Pipeline 开发指南

本文档详细介绍如何为 Amaidesu 项目开发 Pipeline（管道）。

概述

Pipeline 是一种消息处理机制，用于在数据流经 3 域架构时对数据进行过滤、转换或预处理。项目中有两种 Pipeline：

类型	域	处理对象	位置
InputPipeline	Input Domain	NormalizedMessage 对象	Provider 产出后、发布事件前
OutputPipeline	Output Domain	Intent 对象	Intent → OutputProvider

1. InputPipeline

InputPipeline 处理完整的 NormalizedMessage 对象，在 InputProviderManager._run_provider() 中调用。

基类定义

from src.domains.input.pipelines.manager import InputPipelineBase
from src.modules.types.base.normalized_message import NormalizedMessage

class InputPipelineBase(ABC):
    priority: int = 500
    enabled: bool = True
    error_handling: PipelineErrorHandling = PipelineErrorHandling.CONTINUE
    timeout_seconds: float = 5.0

    def __init__(self, config: Dict[str, Any]):
        self.config = config
        self.logger = get_logger(self.__class__.__name__)
        self._stats = PipelineStats()

    async def process(self, message: NormalizedMessage) -> Optional[NormalizedMessage]:
        """处理消息，返回处理后的消息或 None（丢弃消息）"""
        result = await self._process(message)
        self._stats.processed_count += 1
        return result

    @abstractmethod
    async def _process(self, message: NormalizedMessage) -> Optional[NormalizedMessage]:
        """子类实现实际处理逻辑"""
        pass

创建 InputPipeline

在 src/domains/input/pipelines/ 目录下创建新目录
创建 pipeline.py 文件，继承 InputPipelineBase
实现 _process() 方法

# src/domains/input/pipelines/my_filter/pipeline.py
from typing import Any, Dict, Optional

from src.domains.input.pipelines.manager import InputPipelineBase
from src.modules.types.base.normalized_message import NormalizedMessage


class MyFilterInputPipeline(InputPipelineBase):
    """我的自定义消息过滤器"""

    priority = 500

    def __init__(self, config: Dict[str, Any]):
        super().__init__(config)
        self.min_length = self.config.get("min_length", 3)

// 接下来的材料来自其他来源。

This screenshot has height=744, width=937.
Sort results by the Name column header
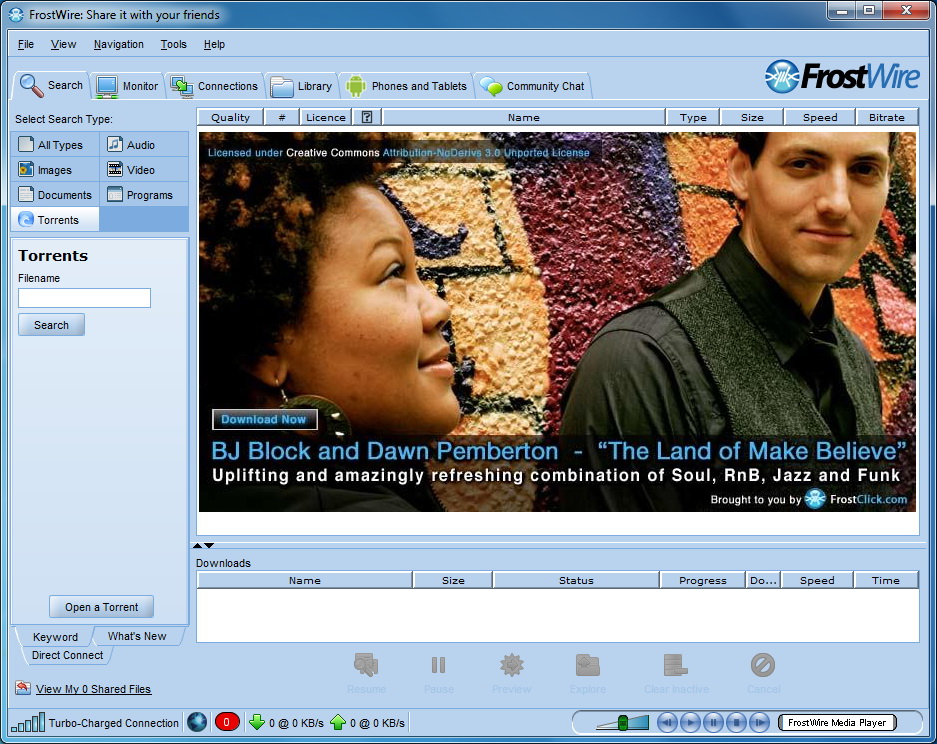tap(523, 117)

    async def _process(self, message: NormalizedMessage) -> Optional[NormalizedMessage]:
        """
        处理 NormalizedMessage

        注意：NormalizedMessage 是 Pydantic 模型，不可直接修改字段。
        如需修改，使用 message.model_copy(update={...}) 创建新实例。
        """
        # 检查消息长度
        if len(message.text) < self.min_length:
            self.logger.debug(f"消息长度 {len(message.text)} 小于最小要求 {self.min_length}")
            return None  # 丢弃

        # 返回原消息（允许通过）
        return message

创建 init.py

# src/domains/input/pipelines/my_filter/__init__.py
from .pipeline import MyFilterInputPipeline

__all__ = ["MyFilterInputPipeline"]

2. OutputPipeline

OutputPipeline 处理 Intent 对象，在 Intent 分发给 OutputProvider 前执行过滤。

基类定义

from src.domains.output.pipelines.base import OutputPipelineBase
from src.modules.types import Intent

class OutputPipelineBase(ABC):
    priority: int = 500
    enabled: bool = True
    error_handling: PipelineErrorHandling = PipelineErrorHandling.CONTINUE
    timeout_seconds: float = 5.0

    def __init__(self, config: Dict[str, Any]):
        self.config = config
        self.logger = get_logger(self.__class__.__name__)
        self._stats = PipelineStats()

    async def process(self, intent: Intent) -> Optional[Intent]:
        result = await self._process(intent)
        self._stats.processed_count += 1
        return result

    @abstractmethod
    async def _process(self, intent: Intent) -> Optional[Intent]:
        """子类实现实际处理逻辑"""
        pass

创建 OutputPipeline

# src/domains/output/pipelines/my_filter/pipeline.py
from typing import TYPE_CHECKING, Any, Optional

from src.domains.output.pipelines.base import OutputPipelineBase

if TYPE_CHECKING:
    from src.modules.types import Intent


class MyFilterPipeline(OutputPipelineBase):
    """我的自定义输出过滤器"""

    priority = 100  # 高优先级

    def __init__(self, config: Dict[str, Any]):
        super().__init__(config)
        self.blocked_words = self.config.get("blocked_words", [])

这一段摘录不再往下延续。